● TEXT BLOCK
☆ ☆ ☆ ☆ ☆

Title :
Utilizing the structure of safety properties to aid in the verification of hybrid controllers
Author_Institution :
Talbot Lab., Illinois Univ., Urbana, IL, USA
fDate :
June 30 2004-July 2 2004
Abstract :
Identifying hazardous states in a system and ensuring they are not reachable is an ongoing problem in any large system safety analysis. An exhaustive search of most complex process-control systems encounters the problem of state explosion. The use of predicate abstraction has been studied and employed to great effect. However, in this paper, we outline a novel approach, which utilizes the structure of the safety property to be verified to mitigate state explosion. The state explosion problem is minimized by creating an abstraction that partitions the state space into equivalence classes based on the predicates of the safety property. An ordering on these predicates, based on the number of continuous variables inherent to each term, is used to develop the set of equivalence classes that minimizes the number of continuous variables that must be computed in order to determine if a transition between classes occurs. This acts to minimize the computational complexity of calculating reachability sets by limiting the number of continuous variables that need to be explicitly calculated. The work is then put in the context of an air traffic conflict detection example problem, and conclusions regarding scalability are drawn.

☆ ☆ ☆ ☆ ☆

Lines of data
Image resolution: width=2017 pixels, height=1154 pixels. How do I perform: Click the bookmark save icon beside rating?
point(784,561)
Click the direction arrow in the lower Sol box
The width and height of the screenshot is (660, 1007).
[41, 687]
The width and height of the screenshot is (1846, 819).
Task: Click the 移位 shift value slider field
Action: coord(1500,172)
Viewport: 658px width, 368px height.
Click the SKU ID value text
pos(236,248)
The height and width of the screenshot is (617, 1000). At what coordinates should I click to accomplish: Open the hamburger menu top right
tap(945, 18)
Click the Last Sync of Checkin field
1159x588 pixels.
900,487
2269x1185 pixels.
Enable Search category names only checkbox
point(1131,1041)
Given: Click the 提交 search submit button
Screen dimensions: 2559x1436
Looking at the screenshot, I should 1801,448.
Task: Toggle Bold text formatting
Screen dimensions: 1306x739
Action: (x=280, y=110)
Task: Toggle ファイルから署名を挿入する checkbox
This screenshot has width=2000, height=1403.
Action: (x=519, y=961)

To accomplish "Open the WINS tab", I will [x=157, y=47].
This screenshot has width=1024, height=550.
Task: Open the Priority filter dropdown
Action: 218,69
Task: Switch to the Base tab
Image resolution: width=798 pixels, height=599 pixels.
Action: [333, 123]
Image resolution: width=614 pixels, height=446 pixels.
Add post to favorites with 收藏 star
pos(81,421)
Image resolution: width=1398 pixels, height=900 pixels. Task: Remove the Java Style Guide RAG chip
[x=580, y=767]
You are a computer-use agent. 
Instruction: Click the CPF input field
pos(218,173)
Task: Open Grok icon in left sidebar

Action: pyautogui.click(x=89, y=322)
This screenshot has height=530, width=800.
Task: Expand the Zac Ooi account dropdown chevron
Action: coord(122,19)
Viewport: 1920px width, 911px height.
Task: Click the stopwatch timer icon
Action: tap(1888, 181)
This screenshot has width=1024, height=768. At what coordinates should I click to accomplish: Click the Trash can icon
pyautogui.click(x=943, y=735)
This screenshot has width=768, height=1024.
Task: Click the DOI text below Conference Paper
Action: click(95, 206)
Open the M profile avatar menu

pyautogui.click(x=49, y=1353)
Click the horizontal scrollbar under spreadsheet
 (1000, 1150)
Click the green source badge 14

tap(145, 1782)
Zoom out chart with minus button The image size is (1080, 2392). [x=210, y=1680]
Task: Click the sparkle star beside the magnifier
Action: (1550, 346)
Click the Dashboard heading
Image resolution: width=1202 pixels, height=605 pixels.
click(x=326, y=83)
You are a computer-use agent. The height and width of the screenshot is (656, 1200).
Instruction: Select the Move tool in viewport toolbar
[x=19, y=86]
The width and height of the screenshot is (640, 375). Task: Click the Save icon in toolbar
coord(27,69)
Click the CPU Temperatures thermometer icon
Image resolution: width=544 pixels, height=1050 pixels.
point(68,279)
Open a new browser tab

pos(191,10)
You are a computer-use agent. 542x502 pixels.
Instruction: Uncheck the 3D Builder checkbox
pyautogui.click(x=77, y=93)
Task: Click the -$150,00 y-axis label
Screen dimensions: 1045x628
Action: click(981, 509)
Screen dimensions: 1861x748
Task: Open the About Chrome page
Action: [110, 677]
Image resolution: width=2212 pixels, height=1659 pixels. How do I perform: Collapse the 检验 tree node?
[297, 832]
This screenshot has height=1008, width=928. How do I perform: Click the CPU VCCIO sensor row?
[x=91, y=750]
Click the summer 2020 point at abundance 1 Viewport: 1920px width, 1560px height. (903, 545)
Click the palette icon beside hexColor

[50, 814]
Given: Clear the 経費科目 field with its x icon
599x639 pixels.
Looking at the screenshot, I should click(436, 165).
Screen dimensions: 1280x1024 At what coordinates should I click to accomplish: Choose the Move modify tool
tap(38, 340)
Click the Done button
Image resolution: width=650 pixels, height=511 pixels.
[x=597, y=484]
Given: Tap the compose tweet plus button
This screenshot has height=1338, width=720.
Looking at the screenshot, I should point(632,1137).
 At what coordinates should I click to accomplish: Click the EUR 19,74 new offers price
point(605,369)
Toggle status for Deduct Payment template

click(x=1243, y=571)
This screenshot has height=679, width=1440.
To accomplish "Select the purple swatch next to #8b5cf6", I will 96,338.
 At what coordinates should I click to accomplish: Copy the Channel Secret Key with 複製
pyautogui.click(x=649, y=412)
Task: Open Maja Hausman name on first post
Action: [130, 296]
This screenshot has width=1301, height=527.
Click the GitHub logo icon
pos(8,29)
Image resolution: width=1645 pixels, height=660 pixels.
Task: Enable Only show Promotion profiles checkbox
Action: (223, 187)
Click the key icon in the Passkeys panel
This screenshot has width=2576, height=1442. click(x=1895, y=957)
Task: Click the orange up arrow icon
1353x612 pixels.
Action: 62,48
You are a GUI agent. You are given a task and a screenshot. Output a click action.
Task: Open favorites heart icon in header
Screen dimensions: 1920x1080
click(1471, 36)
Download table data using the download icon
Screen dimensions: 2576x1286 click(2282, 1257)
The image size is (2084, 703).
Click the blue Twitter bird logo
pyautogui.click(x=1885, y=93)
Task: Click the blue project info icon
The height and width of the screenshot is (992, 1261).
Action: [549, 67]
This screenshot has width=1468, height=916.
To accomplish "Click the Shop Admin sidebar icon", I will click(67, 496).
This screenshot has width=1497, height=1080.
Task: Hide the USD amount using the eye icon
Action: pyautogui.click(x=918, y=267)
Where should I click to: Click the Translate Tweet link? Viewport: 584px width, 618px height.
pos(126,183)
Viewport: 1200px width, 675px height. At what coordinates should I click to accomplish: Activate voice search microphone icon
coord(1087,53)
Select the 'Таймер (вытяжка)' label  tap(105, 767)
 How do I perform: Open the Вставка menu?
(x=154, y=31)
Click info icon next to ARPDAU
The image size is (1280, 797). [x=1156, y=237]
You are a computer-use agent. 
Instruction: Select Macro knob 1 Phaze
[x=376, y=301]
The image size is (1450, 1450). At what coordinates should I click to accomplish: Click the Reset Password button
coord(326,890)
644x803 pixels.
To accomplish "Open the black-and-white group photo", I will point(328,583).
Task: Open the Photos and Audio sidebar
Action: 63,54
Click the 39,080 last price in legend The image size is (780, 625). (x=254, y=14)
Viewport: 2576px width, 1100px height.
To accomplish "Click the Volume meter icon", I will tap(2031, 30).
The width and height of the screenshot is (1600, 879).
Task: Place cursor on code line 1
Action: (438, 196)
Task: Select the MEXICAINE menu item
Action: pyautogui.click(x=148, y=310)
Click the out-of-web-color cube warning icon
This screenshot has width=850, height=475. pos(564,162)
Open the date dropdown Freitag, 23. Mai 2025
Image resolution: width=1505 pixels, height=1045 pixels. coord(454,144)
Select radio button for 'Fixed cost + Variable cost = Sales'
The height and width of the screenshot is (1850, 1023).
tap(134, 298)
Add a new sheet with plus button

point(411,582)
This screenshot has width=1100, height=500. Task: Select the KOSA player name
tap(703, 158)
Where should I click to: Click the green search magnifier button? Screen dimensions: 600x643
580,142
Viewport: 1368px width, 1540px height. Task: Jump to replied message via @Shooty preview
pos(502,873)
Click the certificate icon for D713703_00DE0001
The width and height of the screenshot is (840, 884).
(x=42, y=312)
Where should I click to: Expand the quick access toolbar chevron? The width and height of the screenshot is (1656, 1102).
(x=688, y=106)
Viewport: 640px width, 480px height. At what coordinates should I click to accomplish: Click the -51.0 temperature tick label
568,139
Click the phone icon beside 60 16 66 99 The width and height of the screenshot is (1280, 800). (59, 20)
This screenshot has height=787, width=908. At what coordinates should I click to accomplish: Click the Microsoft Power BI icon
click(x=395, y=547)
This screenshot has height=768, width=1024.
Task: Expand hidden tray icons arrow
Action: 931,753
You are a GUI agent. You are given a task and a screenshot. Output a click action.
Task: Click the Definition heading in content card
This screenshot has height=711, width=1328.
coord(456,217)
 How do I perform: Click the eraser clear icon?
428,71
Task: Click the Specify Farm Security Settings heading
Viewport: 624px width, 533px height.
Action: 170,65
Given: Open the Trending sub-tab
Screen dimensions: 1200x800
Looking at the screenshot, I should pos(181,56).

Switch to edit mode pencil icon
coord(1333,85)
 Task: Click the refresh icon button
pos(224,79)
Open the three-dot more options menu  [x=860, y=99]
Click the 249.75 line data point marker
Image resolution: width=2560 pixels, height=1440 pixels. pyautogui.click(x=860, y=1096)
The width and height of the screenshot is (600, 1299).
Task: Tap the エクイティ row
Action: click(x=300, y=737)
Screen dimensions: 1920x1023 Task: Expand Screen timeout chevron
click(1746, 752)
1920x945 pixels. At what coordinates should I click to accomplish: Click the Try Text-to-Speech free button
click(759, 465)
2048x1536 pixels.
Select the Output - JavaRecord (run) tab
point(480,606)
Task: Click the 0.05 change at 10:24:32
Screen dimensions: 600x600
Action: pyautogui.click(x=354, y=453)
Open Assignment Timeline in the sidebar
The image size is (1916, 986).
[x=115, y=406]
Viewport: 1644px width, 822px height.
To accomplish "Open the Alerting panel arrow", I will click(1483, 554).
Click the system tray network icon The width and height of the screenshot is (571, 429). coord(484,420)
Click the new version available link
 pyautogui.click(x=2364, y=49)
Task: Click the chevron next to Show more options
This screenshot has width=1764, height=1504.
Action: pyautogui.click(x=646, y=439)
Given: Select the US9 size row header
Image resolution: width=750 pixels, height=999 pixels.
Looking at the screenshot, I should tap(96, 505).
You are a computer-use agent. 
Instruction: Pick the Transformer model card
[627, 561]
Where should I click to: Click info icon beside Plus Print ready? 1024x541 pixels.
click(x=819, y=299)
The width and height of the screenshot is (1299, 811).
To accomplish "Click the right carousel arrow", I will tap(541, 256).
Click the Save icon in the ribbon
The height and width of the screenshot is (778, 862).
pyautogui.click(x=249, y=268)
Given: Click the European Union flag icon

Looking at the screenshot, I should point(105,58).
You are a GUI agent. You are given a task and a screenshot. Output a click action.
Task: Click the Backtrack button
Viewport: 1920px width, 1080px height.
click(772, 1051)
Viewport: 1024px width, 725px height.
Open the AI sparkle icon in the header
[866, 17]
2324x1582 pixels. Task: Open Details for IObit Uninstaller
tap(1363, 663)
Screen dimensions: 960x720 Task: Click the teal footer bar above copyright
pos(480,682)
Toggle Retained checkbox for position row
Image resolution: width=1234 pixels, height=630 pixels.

☆ ☆ ☆ ☆ ☆

● TASKS FOR THIS EXERCISE
• a. Name every field label in the hybrid controllers abstract that is followed by a colon.
• b. Render the lines of data as a JSON list of strings, one per line, skipping blank lines. Begin with the first line of data and stop after the line that contains "Action: (x=280, y=110)".

● ANSWERS PROVIDED
• a. Title, Author_Institution, fDate, Abstract

• b.
[
  "Image resolution: width=2017 pixels, height=1154 pixels. How do I perform: Click the bookmark save icon beside rating?",
  "point(784,561)",
  "Click the direction arrow in the lower Sol box",
  "The width and height of the screenshot is (660, 1007).",
  "[41, 687]",
  "The width and height of the screenshot is (1846, 819).",
  "Task: Click the 移位 shift value slider field",
  "Action: coord(1500,172)",
  "Viewport: 658px width, 368px height.",
  "Click the SKU ID value text",
  "pos(236,248)",
  "The height and width of the screenshot is (617, 1000). At what coordinates should I click to accomplish: Open the hamburger menu top right",
  "tap(945, 18)",
  "Click the Last Sync of Checkin field",
  "1159x588 pixels.",
  "900,487",
  "2269x1185 pixels.",
  "Enable Search category names only checkbox",
  "point(1131,1041)",
  "Given: Click the 提交 search submit button",
  "Screen dimensions: 2559x1436",
  "Looking at the screenshot, I should 1801,448.",
  "Task: Toggle Bold text formatting",
  "Screen dimensions: 1306x739",
  "Action: (x=280, y=110)"
]